Tutto ciò cosa ha provocato? Che dal 2010 al 2018 Lombardia, Veneto ed Emilia-Romagna hanno incrementato la spesa pro-capite per la sanità tra il 7 e l’11 per cento, mentre il Piemonte l’ha vista crescere solo del 2,5 per cento. Intanto le altre regioni hanno potuto investire e migliorare i propri servizi (non è un caso che in quegli anni è aumentata la cosiddetta mobilità passiva), mentre il Piemonte arrancava. E cosi anche il Piemonte, come tanti anziani caduti nella battaglia contro il Covid, si è presentato più che acciaccato al cospetto del virus.

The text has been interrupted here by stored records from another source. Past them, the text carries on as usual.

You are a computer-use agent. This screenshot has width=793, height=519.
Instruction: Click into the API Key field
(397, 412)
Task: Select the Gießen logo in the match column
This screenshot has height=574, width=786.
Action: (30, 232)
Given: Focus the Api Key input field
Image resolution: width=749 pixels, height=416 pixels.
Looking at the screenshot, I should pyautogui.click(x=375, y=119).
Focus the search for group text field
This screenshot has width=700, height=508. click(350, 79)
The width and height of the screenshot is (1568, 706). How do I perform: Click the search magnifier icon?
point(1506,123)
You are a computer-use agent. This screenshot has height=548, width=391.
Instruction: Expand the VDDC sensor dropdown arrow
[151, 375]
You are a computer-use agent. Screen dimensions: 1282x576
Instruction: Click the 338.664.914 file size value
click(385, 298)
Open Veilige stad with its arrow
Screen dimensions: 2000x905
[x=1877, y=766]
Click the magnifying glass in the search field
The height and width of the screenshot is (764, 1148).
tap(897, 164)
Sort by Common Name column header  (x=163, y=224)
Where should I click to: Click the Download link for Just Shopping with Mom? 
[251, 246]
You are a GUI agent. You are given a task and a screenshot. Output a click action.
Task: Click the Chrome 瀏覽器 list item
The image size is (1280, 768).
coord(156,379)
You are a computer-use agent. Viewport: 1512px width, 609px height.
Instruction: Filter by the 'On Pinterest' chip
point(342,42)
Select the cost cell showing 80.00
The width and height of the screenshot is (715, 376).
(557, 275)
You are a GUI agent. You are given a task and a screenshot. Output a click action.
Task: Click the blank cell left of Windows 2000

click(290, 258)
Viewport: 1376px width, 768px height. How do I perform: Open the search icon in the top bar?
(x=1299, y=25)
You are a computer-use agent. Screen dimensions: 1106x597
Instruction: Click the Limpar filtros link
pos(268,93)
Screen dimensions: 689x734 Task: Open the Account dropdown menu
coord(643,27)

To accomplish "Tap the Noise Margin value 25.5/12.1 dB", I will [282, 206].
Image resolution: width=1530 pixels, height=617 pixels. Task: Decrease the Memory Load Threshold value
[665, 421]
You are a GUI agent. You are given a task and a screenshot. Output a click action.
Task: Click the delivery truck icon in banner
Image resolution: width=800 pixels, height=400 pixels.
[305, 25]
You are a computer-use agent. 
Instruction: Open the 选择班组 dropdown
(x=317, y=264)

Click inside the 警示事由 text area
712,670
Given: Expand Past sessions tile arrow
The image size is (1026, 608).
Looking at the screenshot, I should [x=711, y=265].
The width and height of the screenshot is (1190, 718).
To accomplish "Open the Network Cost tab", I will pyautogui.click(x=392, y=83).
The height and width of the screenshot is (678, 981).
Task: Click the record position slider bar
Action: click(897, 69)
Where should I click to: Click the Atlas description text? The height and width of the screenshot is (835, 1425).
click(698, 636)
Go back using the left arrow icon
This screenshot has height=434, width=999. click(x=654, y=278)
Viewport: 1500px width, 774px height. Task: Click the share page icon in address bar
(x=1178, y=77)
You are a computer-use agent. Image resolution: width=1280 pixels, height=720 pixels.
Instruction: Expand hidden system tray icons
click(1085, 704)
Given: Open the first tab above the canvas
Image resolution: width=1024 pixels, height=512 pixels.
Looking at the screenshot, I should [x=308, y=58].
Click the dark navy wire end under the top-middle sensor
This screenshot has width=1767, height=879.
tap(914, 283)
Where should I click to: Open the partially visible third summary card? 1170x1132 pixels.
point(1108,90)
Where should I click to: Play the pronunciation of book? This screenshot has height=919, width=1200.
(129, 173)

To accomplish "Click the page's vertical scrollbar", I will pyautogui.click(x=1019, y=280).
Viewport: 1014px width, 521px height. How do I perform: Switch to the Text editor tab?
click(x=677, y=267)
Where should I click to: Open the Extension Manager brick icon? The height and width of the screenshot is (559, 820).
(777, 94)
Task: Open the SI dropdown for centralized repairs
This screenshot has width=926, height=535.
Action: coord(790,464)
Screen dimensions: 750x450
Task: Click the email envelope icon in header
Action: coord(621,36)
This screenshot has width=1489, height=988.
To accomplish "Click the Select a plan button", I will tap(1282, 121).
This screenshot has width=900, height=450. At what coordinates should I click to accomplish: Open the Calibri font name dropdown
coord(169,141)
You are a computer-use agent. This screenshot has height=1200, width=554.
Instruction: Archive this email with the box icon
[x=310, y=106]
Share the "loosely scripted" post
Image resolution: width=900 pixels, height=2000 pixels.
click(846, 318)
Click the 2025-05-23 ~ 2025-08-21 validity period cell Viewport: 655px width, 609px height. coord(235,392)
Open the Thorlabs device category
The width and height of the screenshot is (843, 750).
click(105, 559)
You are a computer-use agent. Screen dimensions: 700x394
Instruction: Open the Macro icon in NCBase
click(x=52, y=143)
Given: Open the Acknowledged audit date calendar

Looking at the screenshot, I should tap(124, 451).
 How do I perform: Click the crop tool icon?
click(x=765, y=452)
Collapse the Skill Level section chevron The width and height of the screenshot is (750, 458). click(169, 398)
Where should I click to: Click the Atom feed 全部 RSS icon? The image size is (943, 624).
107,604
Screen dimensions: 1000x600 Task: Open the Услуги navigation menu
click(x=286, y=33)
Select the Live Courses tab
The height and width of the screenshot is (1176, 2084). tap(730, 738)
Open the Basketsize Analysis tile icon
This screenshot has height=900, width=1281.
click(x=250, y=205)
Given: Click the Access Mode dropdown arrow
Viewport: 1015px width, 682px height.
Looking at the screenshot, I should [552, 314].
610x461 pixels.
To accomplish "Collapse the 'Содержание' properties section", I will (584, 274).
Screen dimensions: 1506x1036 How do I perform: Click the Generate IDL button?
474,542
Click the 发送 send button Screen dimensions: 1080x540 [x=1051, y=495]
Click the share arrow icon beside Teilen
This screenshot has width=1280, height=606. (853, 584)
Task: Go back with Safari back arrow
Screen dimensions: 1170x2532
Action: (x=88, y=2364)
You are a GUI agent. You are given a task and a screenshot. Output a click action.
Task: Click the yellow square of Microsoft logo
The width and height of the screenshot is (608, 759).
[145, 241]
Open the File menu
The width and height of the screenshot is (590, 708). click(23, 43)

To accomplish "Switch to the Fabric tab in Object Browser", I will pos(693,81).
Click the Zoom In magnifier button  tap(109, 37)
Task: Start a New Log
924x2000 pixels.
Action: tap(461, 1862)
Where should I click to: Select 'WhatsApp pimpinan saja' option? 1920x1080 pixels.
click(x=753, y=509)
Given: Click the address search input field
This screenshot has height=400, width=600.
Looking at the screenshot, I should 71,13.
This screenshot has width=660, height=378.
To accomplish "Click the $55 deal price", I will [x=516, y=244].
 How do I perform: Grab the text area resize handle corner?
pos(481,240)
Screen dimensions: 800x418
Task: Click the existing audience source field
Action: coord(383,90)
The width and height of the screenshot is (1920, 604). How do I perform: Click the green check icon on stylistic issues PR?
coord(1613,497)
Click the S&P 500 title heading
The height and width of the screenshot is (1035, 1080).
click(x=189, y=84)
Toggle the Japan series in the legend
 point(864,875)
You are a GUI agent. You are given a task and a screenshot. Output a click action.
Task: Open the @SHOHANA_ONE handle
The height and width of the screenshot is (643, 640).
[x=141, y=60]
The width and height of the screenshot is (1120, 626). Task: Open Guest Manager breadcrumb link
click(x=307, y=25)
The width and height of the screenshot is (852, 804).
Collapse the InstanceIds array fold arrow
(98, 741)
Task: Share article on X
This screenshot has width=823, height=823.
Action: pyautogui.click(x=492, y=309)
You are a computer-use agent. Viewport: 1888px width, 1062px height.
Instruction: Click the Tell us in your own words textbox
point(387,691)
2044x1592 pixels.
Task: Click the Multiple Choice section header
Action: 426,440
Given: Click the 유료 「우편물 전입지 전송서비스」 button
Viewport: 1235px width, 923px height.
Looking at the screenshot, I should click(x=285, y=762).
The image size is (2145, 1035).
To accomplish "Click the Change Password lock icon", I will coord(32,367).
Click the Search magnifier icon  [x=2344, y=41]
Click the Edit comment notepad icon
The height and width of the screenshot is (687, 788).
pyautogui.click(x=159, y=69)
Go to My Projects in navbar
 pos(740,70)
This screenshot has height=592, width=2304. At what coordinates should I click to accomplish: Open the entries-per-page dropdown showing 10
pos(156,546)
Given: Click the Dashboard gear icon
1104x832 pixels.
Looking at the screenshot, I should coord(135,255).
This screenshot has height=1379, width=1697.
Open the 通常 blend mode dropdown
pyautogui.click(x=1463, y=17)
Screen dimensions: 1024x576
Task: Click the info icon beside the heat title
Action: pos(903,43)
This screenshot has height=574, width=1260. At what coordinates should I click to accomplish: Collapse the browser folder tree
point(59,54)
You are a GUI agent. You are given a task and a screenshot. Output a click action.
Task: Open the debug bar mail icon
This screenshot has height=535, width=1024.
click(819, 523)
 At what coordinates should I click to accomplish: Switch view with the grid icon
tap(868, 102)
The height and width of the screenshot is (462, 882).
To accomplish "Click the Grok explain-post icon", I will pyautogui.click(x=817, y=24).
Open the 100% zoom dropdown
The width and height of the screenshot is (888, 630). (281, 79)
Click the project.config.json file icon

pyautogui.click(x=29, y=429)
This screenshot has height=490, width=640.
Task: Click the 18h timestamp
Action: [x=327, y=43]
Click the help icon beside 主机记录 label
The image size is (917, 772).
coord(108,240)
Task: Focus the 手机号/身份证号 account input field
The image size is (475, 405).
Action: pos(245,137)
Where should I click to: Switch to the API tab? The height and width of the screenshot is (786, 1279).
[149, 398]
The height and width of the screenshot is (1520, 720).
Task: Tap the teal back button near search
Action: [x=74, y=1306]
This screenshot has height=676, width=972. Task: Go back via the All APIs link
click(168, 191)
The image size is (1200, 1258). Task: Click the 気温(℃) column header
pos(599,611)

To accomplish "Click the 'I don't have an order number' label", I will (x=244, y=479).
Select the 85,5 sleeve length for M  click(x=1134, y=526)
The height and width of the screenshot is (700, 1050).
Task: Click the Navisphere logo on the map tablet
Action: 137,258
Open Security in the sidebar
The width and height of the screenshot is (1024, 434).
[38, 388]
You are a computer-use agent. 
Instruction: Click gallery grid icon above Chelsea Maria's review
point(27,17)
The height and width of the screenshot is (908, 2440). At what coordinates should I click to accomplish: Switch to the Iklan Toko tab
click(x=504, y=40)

Per riorganizzare la rete ospedaliera secondo logiche di efficienza e risparmio la giunta Chiamparino approvò la famigerata dgr 1-600 del 2014, che ridusse i posti letto e fece infuriare sindaci e cittadini. Un provvedimento che, tuttavia, ha un che di razionale, tenendo conto della contrazione del 12% del tasso dei ricoveri che in Piemonte sono passati da 137,7 ogni 1.000 residenti nel 2013, a 122,8 nel 2017.Tuttavia “questo atto avrebbe dovuto camminare parallelamente con la riforma della medicina territoriale, contenuta in un'altra dgr, la 26-1653 del 2015, ma non ha mai trovato piena compiutezza per mancanza di risorse” spiega ancora la dottoressa Viberti. Sta qui una delle falle nella gestione dell’emergenza in Piemonte? L’assessore Icardi è pronto a giurarci, ma a sentire chi c’era prima “il problema è che non hanno saputo contenere il contagio attraverso i tamponi”.